The attack on and abduction of military officers at the Nigerian Defense Academy (NDA) are at once unprecedented, humiliating, and dispiriting, but they are not in the least shocking because they merely represent a predictable pattern of Nigeria’s tragically progressive declination into the low-water marks of extreme precariousness in the last six years.

I perfectly understand the mass sensation of powerlessness and hopelessness that a vast number of Nigerians feel about the attack. For one, it dramatises the impotence of the military in the face of domestic nihilistic and terroristic violence.

For another, it removes any ounce of illusion that Nigeria’s premier military university is training a corps of officers to defend the nation.

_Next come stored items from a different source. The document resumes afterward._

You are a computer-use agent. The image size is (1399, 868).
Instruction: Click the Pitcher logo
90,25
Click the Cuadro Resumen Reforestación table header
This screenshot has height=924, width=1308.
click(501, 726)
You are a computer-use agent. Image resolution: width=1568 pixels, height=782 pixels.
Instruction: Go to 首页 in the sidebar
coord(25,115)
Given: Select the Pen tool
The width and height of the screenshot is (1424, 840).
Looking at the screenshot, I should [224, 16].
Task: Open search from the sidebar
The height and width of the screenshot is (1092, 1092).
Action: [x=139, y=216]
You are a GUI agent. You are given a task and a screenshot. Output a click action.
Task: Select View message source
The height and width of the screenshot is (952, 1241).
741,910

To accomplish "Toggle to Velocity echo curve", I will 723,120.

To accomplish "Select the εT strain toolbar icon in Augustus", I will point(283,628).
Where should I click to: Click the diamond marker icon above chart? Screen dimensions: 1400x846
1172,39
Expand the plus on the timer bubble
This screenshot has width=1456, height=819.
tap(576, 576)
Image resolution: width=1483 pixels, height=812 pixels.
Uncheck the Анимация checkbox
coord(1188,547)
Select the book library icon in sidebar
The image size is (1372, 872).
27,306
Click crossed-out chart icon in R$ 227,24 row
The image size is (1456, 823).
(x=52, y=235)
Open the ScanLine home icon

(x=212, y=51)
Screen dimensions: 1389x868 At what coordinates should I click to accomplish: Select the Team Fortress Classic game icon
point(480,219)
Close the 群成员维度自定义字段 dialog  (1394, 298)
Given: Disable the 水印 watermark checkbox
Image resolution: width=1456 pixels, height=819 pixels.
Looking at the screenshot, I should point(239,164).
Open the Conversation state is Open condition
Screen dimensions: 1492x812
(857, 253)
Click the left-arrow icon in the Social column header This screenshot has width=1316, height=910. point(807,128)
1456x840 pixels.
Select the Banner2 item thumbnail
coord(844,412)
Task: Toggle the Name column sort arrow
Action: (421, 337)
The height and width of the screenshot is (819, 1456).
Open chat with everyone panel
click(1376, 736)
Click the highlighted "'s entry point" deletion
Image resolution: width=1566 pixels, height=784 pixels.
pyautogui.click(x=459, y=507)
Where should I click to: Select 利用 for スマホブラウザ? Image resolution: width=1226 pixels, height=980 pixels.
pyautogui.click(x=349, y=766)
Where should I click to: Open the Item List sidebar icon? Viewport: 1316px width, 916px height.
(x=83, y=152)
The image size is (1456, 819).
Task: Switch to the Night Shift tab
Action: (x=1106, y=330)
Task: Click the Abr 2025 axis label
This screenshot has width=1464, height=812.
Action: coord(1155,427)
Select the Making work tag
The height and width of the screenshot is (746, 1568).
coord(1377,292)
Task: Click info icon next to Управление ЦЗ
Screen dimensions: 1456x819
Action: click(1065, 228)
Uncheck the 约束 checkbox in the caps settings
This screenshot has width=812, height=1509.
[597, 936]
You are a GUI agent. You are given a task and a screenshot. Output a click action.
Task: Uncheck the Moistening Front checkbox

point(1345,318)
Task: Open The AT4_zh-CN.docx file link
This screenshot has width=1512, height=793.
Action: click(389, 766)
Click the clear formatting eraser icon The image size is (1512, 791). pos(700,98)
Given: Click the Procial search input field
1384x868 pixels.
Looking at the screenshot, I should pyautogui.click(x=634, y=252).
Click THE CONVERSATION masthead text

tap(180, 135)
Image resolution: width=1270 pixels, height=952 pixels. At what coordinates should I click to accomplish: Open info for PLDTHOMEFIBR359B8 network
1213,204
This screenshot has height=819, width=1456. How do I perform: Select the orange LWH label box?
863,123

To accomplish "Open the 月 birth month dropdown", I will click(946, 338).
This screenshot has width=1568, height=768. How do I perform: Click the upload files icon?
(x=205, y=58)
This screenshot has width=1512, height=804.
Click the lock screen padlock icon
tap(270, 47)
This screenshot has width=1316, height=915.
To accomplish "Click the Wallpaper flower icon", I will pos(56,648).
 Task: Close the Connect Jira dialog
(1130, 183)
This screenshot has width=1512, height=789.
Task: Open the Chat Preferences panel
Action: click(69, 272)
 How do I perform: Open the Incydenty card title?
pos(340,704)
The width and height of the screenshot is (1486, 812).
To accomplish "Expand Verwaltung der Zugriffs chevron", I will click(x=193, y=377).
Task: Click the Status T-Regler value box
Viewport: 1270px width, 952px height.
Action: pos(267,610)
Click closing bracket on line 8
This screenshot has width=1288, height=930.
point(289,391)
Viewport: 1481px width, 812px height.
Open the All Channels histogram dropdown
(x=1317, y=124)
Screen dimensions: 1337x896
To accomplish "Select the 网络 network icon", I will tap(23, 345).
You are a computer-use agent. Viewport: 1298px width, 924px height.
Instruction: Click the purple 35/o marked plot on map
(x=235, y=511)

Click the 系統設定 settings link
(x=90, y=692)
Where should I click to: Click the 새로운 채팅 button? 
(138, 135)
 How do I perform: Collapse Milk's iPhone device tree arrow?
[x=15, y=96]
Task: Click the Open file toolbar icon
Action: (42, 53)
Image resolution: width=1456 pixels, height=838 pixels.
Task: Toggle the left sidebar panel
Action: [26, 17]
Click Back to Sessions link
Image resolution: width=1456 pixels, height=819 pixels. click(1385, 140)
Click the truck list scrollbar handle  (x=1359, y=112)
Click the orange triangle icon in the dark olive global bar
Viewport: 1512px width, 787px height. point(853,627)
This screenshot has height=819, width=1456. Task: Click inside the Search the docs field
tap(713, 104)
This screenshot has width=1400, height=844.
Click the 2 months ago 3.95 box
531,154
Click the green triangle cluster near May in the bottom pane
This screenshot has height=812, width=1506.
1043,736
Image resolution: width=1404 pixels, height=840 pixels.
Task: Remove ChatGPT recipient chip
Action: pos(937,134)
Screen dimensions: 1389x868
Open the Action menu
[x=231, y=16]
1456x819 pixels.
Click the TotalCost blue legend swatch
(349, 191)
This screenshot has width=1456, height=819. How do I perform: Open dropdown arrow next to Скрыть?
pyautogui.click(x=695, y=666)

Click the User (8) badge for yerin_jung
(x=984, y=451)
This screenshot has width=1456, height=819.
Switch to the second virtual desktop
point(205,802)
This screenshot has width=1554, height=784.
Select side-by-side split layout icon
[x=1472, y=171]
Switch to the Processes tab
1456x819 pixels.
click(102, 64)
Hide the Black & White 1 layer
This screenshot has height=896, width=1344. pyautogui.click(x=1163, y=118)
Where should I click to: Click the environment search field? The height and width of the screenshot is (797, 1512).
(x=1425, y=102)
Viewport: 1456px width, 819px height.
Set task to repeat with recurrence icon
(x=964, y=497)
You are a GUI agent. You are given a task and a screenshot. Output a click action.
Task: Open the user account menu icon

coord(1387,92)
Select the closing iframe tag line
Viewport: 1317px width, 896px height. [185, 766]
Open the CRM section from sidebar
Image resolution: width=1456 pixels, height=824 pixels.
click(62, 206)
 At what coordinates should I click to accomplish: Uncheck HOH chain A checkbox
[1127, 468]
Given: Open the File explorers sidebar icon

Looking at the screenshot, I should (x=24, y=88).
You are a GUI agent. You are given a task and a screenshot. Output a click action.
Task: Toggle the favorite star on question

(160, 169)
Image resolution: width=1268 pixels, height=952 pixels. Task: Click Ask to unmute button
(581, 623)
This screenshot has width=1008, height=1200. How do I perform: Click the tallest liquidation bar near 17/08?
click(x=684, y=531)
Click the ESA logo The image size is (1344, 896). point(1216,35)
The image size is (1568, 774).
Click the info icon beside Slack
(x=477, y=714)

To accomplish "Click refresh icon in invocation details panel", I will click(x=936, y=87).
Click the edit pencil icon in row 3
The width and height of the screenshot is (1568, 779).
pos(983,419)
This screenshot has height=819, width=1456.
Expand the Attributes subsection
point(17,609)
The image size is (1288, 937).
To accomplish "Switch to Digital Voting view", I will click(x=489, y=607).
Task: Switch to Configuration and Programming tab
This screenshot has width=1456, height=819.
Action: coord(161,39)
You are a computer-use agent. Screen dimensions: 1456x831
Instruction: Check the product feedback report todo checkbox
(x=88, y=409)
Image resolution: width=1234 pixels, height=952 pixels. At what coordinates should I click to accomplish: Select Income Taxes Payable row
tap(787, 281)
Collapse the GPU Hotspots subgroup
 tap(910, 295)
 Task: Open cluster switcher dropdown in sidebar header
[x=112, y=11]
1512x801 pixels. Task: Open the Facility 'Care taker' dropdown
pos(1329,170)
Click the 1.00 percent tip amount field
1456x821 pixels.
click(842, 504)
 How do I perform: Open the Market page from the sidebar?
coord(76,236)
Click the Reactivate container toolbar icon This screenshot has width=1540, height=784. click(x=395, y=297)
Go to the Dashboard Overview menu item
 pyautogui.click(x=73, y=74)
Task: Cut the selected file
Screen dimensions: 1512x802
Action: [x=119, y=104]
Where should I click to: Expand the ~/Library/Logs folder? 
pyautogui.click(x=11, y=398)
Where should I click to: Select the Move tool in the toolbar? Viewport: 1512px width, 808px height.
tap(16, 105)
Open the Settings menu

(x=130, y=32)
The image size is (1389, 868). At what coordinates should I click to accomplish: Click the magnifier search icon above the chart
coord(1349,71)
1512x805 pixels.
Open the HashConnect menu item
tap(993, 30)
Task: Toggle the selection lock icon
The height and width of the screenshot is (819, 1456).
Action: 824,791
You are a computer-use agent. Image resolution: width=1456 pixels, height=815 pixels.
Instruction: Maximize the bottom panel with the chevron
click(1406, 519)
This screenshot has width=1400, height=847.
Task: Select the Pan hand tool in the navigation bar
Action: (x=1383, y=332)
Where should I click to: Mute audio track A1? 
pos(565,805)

An institution that is putatively equipped to fight and contain external aggression but which failed to repel an abduction of its members by domestic terrorists on its own premises can’t protect the nation. It’s like bearding the lion in his den and living to tell the story.

That’s not a lion to dread and trust to protect the animal kingdom. That not even one kidnapper was shot and demobilised throughout their operation is indicative of the emasculation of not just the military but the whole country.

People who say the next stop for the terrorists is to invade Aso Rock fail to realise that Aso Rock has already been breached, making its non-invasion by terrorists only a question of choice, perhaps because the chief occupant of the Villa isn’t distinguishable from them.